Sources close to Siblert in the U.S. Attorney's office said, however, that he already had reached a decision to leave the Justice Department, after 15 years of service, and that provisions of the new Ethics in Government Act of 1978 changed only the timing.

A cautious and methodical prosecutor, Silbert has carefully supervised the U.S. Attorney's Office, here - the largest in the nation - which handles virtually all criminal cases in the District and represents the federal government in many major civil lawsuits.

It was for his role as an assistant U.S. attorney and chief prosecutor in the trial of the seven original Watergate defendant's however, that Silbert gained national prominence and faced wide criticism.

The seven defendants either pleaded guilty or were convicted of various charges, but Silbert's investigation was attacked as incomplete when it failed to pinpoint prominent White House officials and a cover-up of their involvement in the Watergate matters. Later, Silbert reopened the investigation, but he was eventually replaced by special prosecutor Archibald Cox.

Nevertheless, Silbert withstood harsh criticism in the Senate and after lengthy examination was confirmed to a four-year term as U.S. attorney since January 1974.

During his years as U.S. attorney, Silbert has been known as a strict law and order prosecutor with particular concern for street crime. ". . .No one wants his home broken into, pocket-book snatched or to be robbed," he was quoted as saying in 1974 when he became a court-appointed federal prosecutor. He also has supervised prosecution of several major white-collar criminal cases.

Privately, Silbert was often critical of judges who decided to release some defendants on bail or impose light sentences after convictions. As an adminstrator, Silbert played an influential role in the development of a computerized information system for prosecutors, now used throughout the country, organized a Career Criminal Unit to focus on repeat offenders and put special emphasis on investigation and prosecution of narcotic cases.

He has been immensely popular within the U.S. attorney's office, where assistant prosectors are often heard to call him "the godfather."

Yesterday, Silbert's secretary at the federal courthouse here said that Silbert would have no comment on reports that he plans to leave the office before July 1.

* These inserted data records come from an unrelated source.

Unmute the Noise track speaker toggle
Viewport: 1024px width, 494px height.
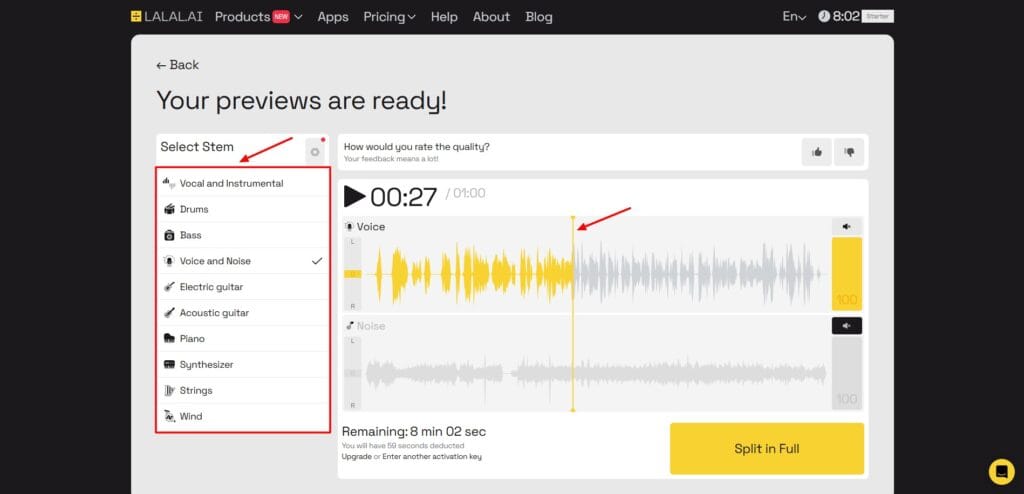pyautogui.click(x=847, y=326)
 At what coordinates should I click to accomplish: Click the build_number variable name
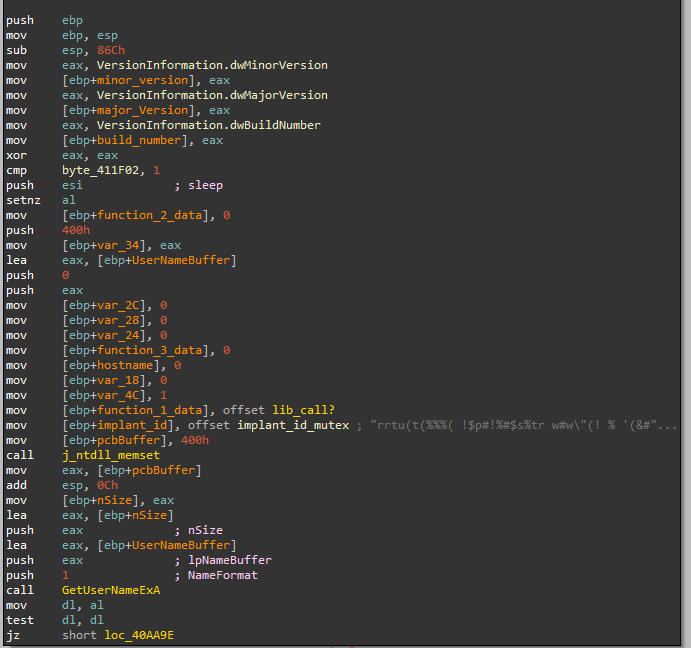click(139, 141)
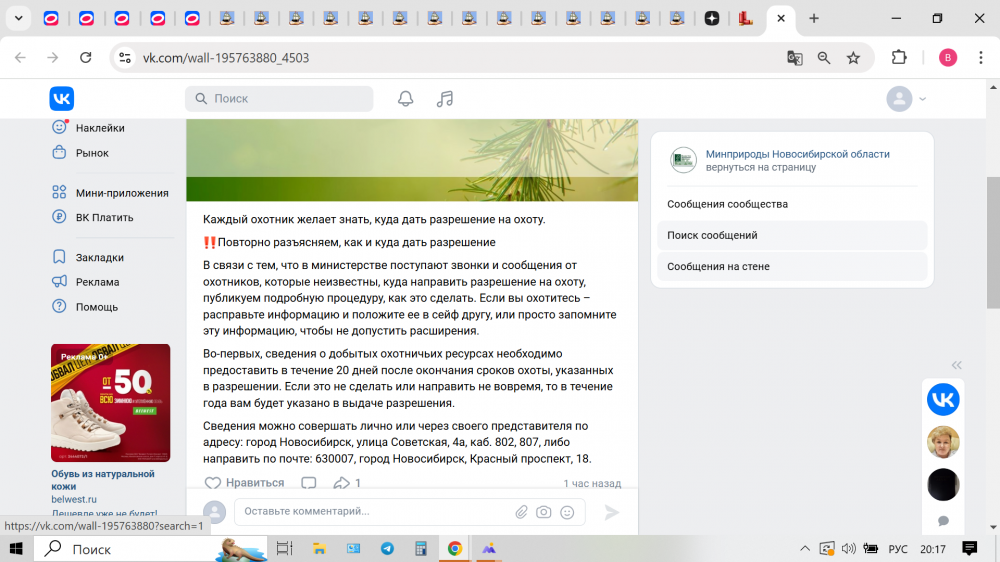The image size is (1000, 562).
Task: Open the tab search dropdown arrow
Action: (x=18, y=18)
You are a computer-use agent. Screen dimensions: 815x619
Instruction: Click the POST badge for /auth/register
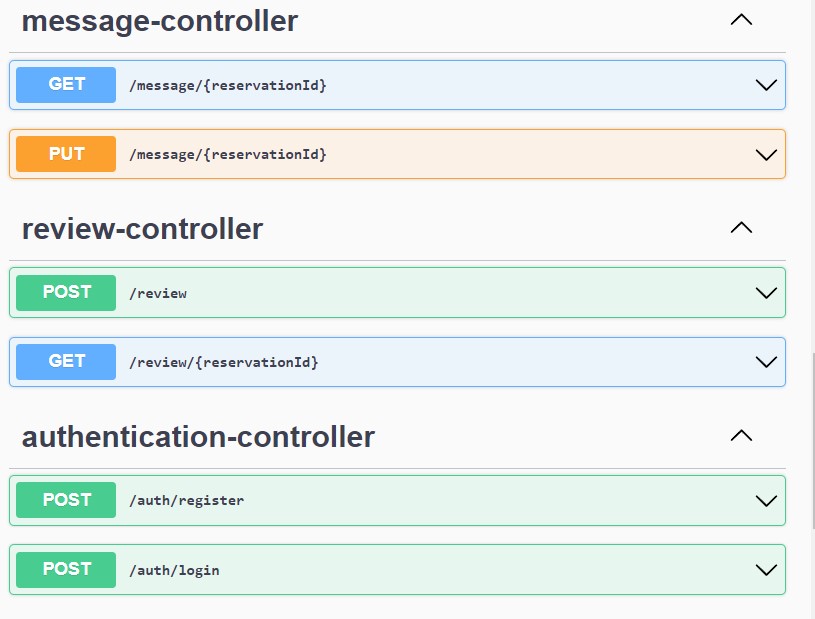(x=66, y=500)
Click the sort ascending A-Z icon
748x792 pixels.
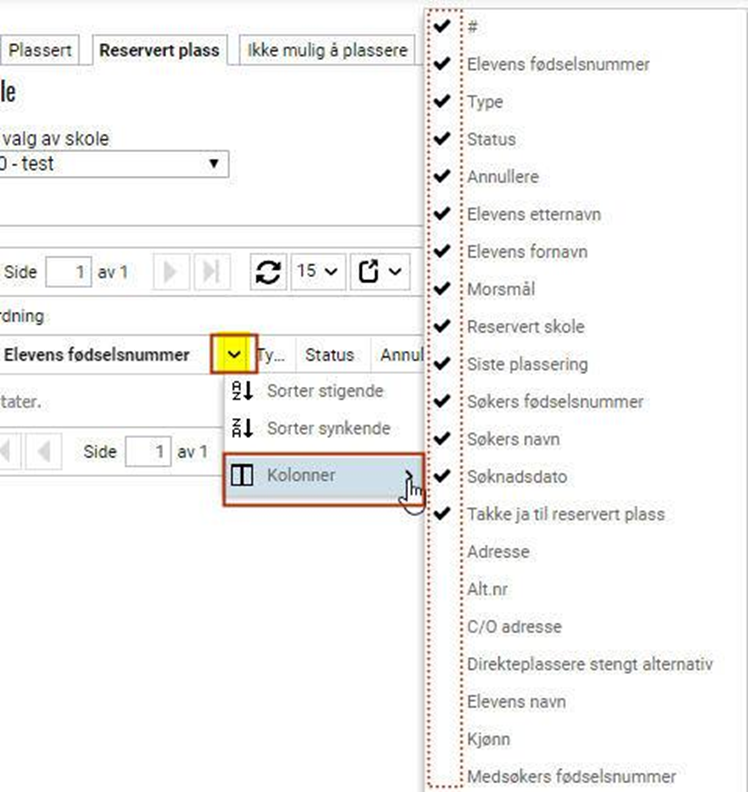pos(242,391)
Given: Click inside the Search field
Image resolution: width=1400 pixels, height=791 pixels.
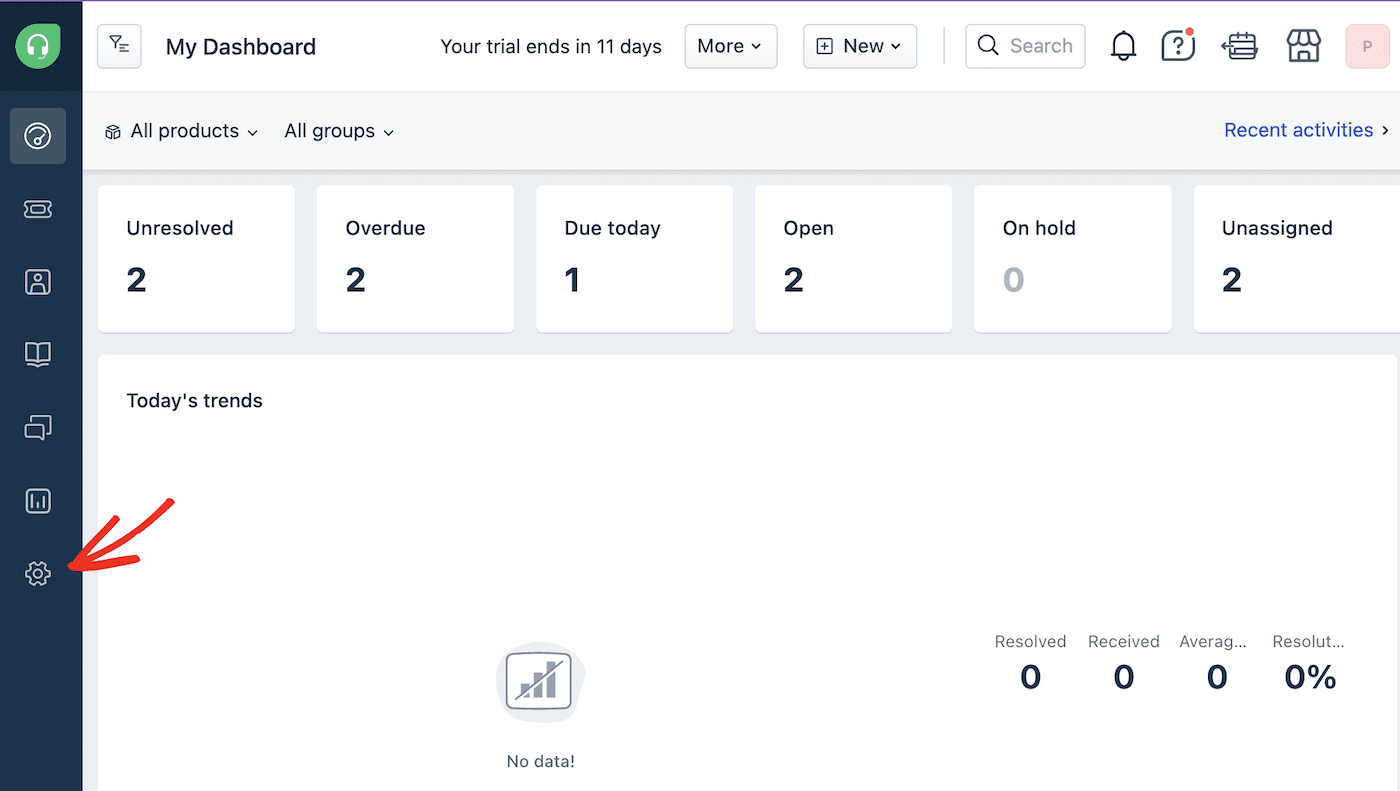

The Ethics in Government Act, which sources say has resulted in the timing of Silbert's decision, would prohibit him for one year from involvement in any case - as a private attorney - which he would have to deal with the U.S. Attorney's Office here. It would further ban him for two years from direct dealings with the government in any cases currently pending in the prosecutor's office.

Silbert would also be permanently prohibited from representing a client in a case where he had "personal or substantial" involvement.

The new rules, effective July 1, pertain to both civil and criminal cases, Bernhardt Wruble, director of the Office of Government Ethics confirmed yesterday.

While Silbert's departure from the U.S. attorney's job has been rumored for months, associates said yesterday that Silbert has kept his exact plan a secret.

But sources said that at a conference of U.S. attorneys last week at the Washington Hotel, Silbert said he intended to leave the office before July 1, because of the Ethics in Government Act.

A Justice Department spokesman said yesterday that Silbert has not submitted his resignation, which would be directed to President Carter.

Silbert is paid $50,000 a year.

Sources said yesterday that Silbert has had discussions with the Washington law firm of Schwalb, Donnenfeld and Bray.

There were additional indications from various sources that Silbert has talked to the Washington law firms of Ginsberg, Feldman and Bress - the late David Bress once was a U.S. attorney - and to Dickstein, Shapiro and Morin. Several former assistant federal prosecutors who are close Silbert friends either work at the firms or were once employed by them.

It was unclear yesterday whether Silbert has reached a decision on his next job. Whether he has a new position lined up or not, if he serves his connection with the government before July 1, Silbert would not be subject to the new restrictions of the Ethics Act.

Silbert has remained on the job as U.S. attorney through the Carter adminstration - and gained praise from the law enforcement community - although the incumbent president could have made a new appointment.

In December 1977, legal and political sources confirmed that a low-key search for a black attorney from the District who would be willing to accept the nomination was unsuccessful. It appeared then that the attorneys contacted then had reached positions in their legal careers that they were not willing to trade for the prosector's job.

The expected search for a new U.S. attorney could be complicated by negotiations now under way between the District government and the Justice Department to combine the U.S. Attorney's office and the Office of the D.C. Corporation Counsel and create a new local prosecutor's office. The corporation counsel represents the city in civil matters and prosecutes violations of the city code such as housing regulations and health and santiation laws.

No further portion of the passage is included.